Israel may be the one principle that stirs Maher’s Jewish soul — that is, if he believed in souls — as his defense of it has the tremor of passion that stems from the gut.  

“Israel is held to a standard that no one else in the world is asked to hold,” Maher said on this March day, picking up where he’d left off. Now ready to rabble-rouse, he took aim at the Boycott, Divestment and Sanctions (BDS) movement. “You know, the idea that they would cast Israel in the role of the oppressor?” Maher said with his signature incredulity. Then added, “Of course, some Israeli policies are oppressive. But where is that coming from? That’s coming from the fact that people are lobbing rockets into their territory. I mean, what would America do if somebody was lobbing rockets from Toronto? We’d f—— nuke ’em. We’re ready to nuke Crimea, and we don’t even give a s— about it! People don’t even know where it is! It’s insane.” 

Although Maher is known as politically liberal, he does not consider himself an ideologue. “I don’t decide my politics based on ideology or on rooting for one team or the other,” he said. “And the proof of that is, my own audience is often booing me.” 

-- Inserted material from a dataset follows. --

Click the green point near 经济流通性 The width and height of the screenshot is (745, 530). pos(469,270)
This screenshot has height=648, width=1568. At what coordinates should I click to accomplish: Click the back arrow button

Which wasn’t exactly the case when I was in the audience the following Friday, at a taping that included authors Salman Rushdie and Amy Chua, journalist Andrew Sullivan and “Family Guy” creator Seth MacFarlane. Maher’s fans packed the house, and even his staff hung in packs in the doorways. The air was buzzing with the charge of a live studio set: screens blazing, music pounding, the stage humming in wait for the evening’s host. No one knew Maher was just behind the curtain, throwing back his weekly pre-show shot of tequila — a little rush of fire to take the edge off. When he finally marched out, he was all smiles, strutting with the smug swagger of an established star. The crowd cheered him like he was a king.

Back in his office, he was more subdued, softer even, but still sharp-tongued: “The studio audience that I get here, the people who don’t pay, they piss me off almost every week,” he complained. “They’re too politically correct.”

Polite politics is anathema to Maher; though he does value political flexibility. That may disappoint some die-hard leftist fans, but the freedom to break script and surprise makes for good entertainment. Rather than parrot a party line, Maher chooses political favorites based on quality of character. For example, he admires Israel’s right-leaning Prime Minister Benjamin Netanyahu. “He’s the Israeli Clinton,” he said. “The guy who can talk with great authority on any issue. He will be the last one in the room; he will answer every question. ‘He’s there till the last dog dies,’ as Clinton used to say.” 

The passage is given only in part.